- TASK PROMPT -
Transcribe, exactly and without pictures, the lines below from the line with "You are a GUI" to the line with "You are a computer-use agent.", both ends included, and no others.

(Collected data)
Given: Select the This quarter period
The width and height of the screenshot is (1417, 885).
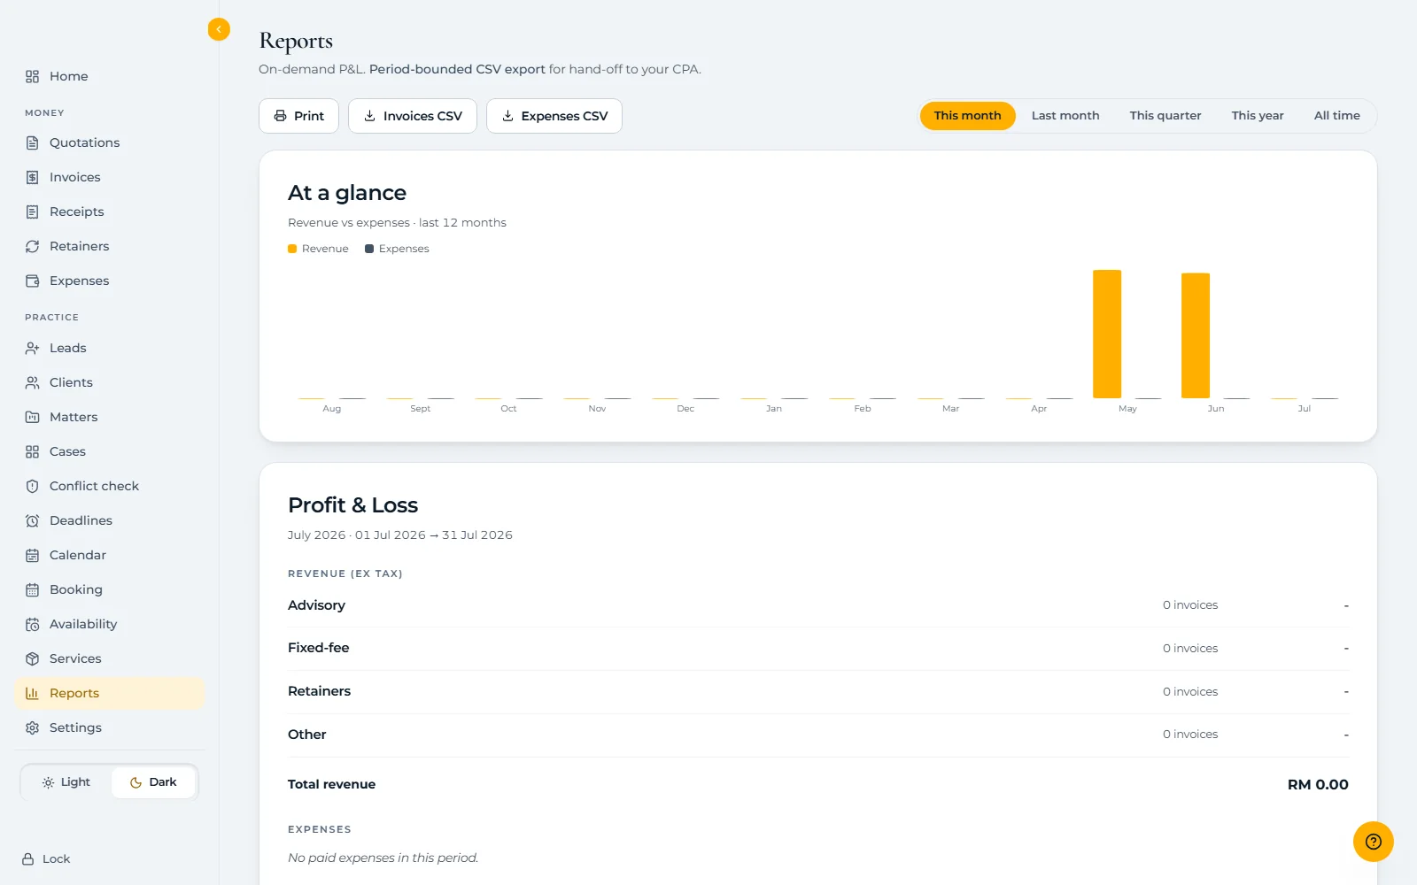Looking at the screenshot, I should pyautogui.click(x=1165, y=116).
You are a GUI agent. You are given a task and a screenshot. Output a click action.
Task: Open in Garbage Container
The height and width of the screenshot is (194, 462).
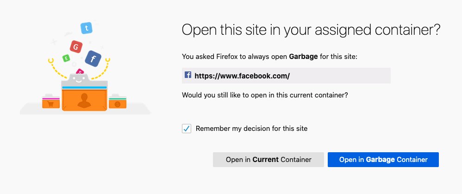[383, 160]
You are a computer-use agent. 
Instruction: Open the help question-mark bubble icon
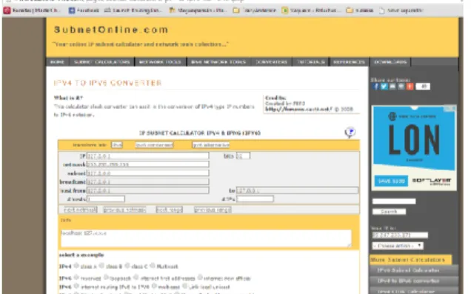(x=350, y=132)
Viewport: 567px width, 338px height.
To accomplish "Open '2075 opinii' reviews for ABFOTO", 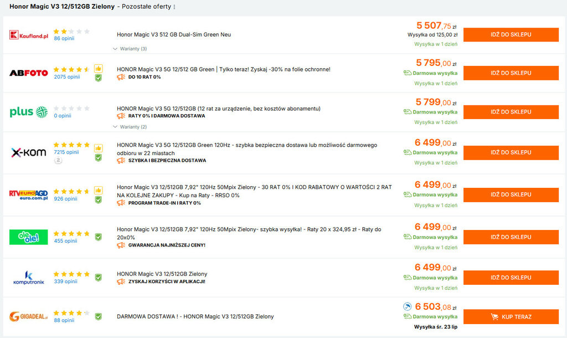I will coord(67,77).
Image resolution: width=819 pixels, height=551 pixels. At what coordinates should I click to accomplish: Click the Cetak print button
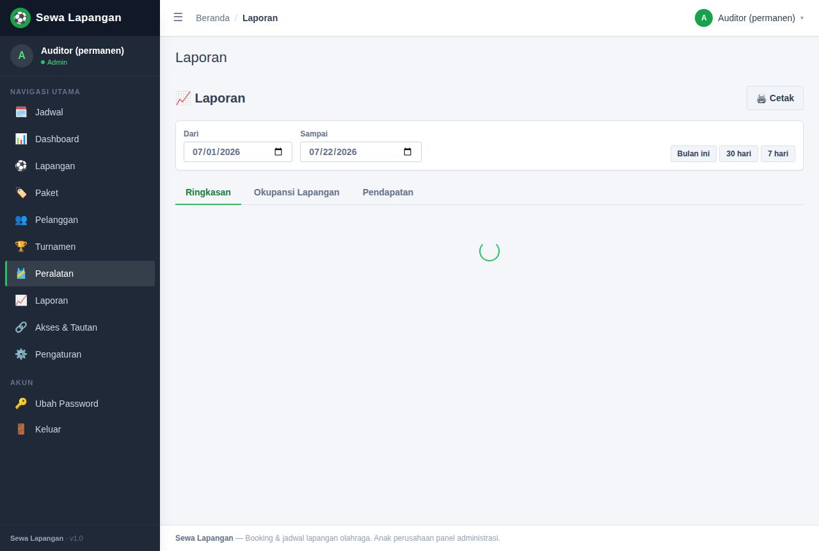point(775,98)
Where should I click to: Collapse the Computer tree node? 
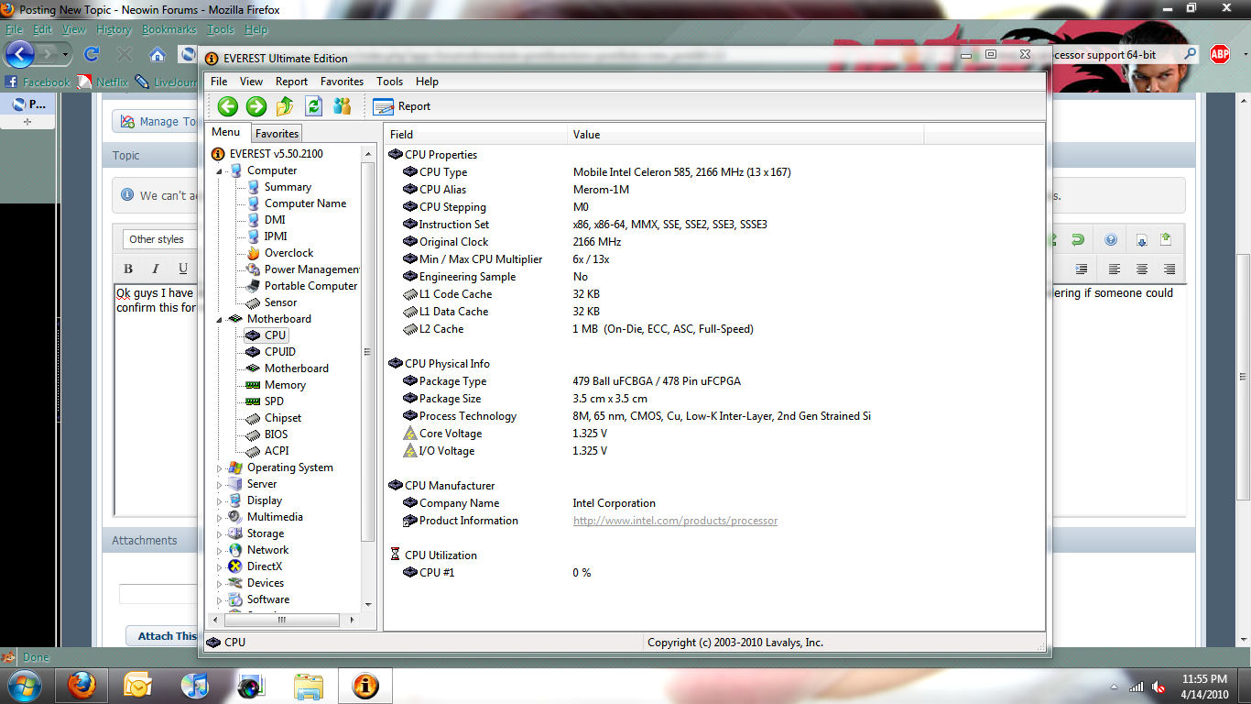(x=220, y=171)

- ANSWER BELOW -
You are a GUI agent. You are given a task and a screenshot. Output a click action.
Task: Open in Garbage Container
The height and width of the screenshot is (194, 462).
[383, 160]
You are a computer-use agent. 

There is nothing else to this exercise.